The recent discovery of forged fragments of the Dead Sea Scrolls at the Museum of the Bible has called attention to the problem of faked antiquities. Evangelical collectors are thinking twice about spending money on rare bits of Bible history, fearing they could be expensive frauds, as Gordon Govier reports in the December issue of CT. But the problem is deeper than that, says George Washington University professor Christopher Rollston, an expert on ancient biblical inscriptions and the author of a forthcoming book on modern-day frauds. Forgeries corrupt what we think we know about the world of the Bible and create serious challenges for scholars trying to learn about the cultures that produced Moses, David, the prophets, and Christ’s first followers. Rollston thinks scholars have to be much more suspicious of forgeries and evangelicals should stop buying from the antiquities market.
How hard is it to forge a fragment of the Dead Sea Scrolls?
Forgers today have really become quite good. It’s not something that just anybody can do. And when just anybody attempts it, it’s painfully obvious that it’s a modern forgery and a particularly bad one.

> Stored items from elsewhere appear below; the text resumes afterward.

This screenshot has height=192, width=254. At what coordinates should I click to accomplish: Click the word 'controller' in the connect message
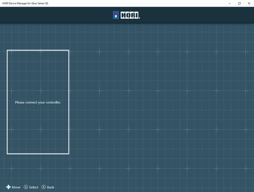[53, 102]
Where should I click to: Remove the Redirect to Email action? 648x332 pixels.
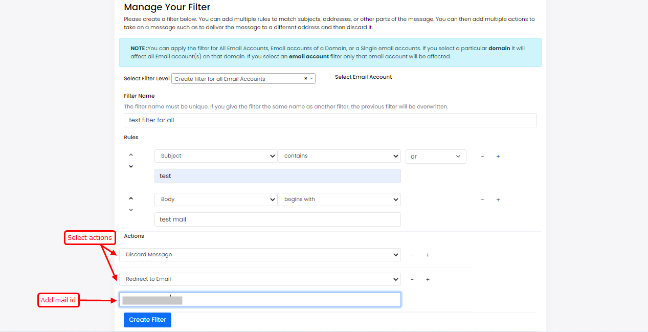point(412,279)
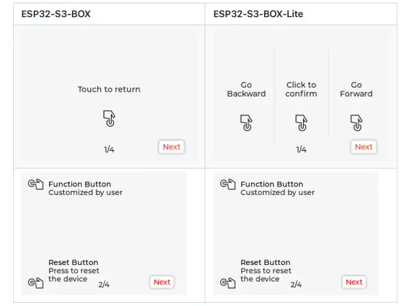This screenshot has width=408, height=306.
Task: Click the Click to confirm label
Action: tap(301, 89)

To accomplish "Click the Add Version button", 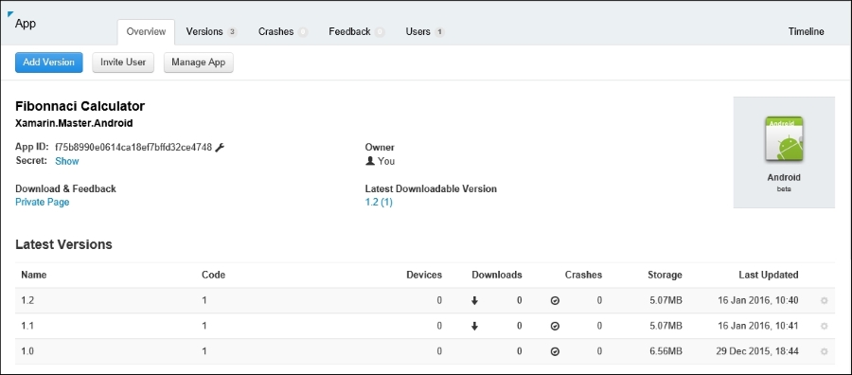I will click(49, 63).
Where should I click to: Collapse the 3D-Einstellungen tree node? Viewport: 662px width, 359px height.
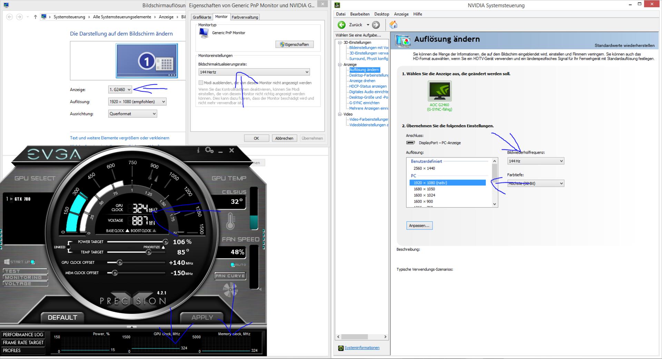340,42
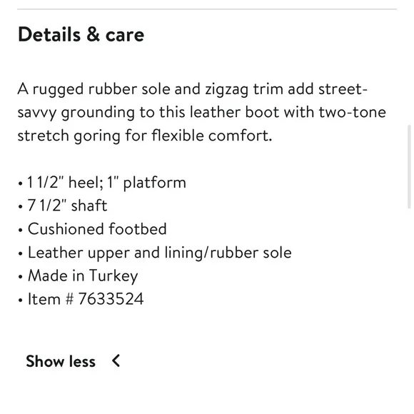Click the two-tone text in the description
The image size is (414, 414).
tap(353, 112)
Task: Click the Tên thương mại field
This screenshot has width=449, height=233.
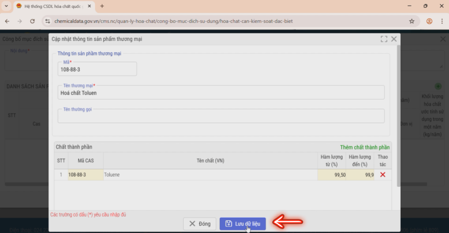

Basically what is required is a good knowledge of the ancient language, whether that’s Hebrew, Aramaic, Greek, Latin, or Coptic; a very good knowledge of the script; and a really good knowledge of the medium as well. A forger has to know how a piece was produced, like the chemical composition of the ink and other technical aspects. But if someone knows the language quite well and knows the script and has access to a scanning electron microscope with extended depth-of-field determinations of the chemical composition of the patina and the inks, it’s not ...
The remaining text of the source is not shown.